偶然? メカニズムあり? 地球の気候が長期的には安定状態を幾度も取り戻してきた理由とは
2022年12月9日(金)16時45分
現行の気候変動をストップするには至らず
気候を一定に保つ「安定化フィードバック」だが、その存在に頼って気候対策をおろそかにして良いかというと、そうは行かないようだ。
論文の共著者でありMITの大学院生であるコンスタンティン・アーンシェイド氏は、「ひとつの観点として、安定化フィードバックを通じて今日の地球温暖化が次第に打ち消されていくため、これは良いことだと言えます」と述べている。
ただし氏は「しかし他方では、効果の発現までに数十万年という時間がかかりますので、現在の問題を解決するに十分なスピードではありません」とも警告している。
安定化は常に気温を一定範囲内に収める働きをしてきたが、そのスケールは十万年単位と非常に長い。

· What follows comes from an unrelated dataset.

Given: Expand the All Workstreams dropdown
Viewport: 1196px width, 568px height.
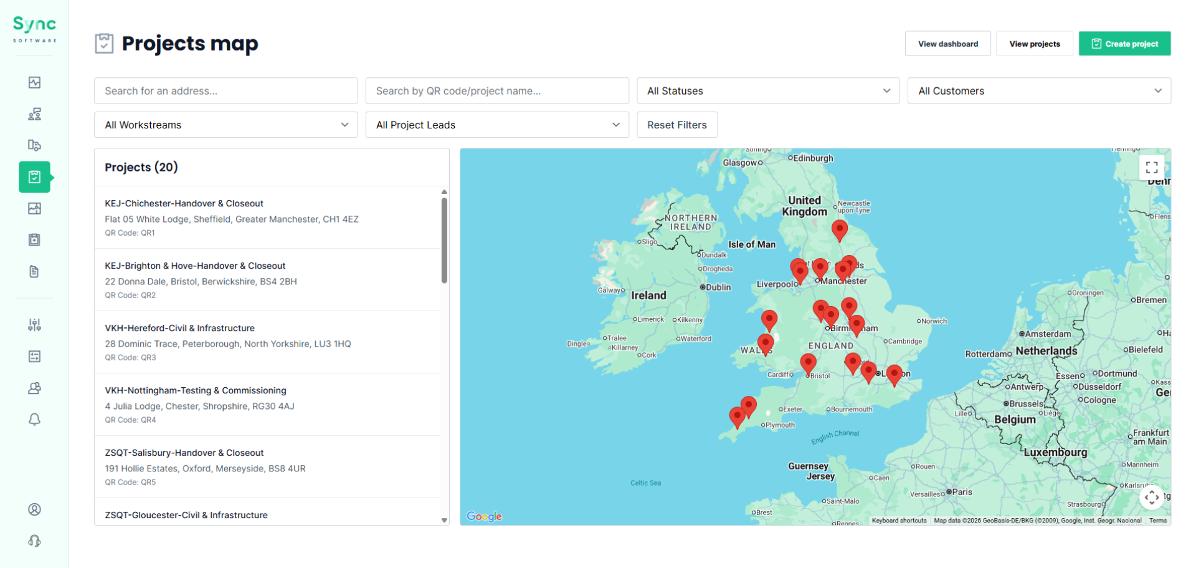Looking at the screenshot, I should pos(225,125).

温暖化の発生からケイ酸塩岩による冷却効果が生じるまでには数十万年のタイムラグが生じるため、現在進行している温暖化をすぐに食い止められるわけではないようだ。
現在の気候変動には即座に適用できないとはいえ、長い地球の歴史のなかでいかに地質学上の作用が生命を守ってきたかを解き明かす、興味深い研究となっている。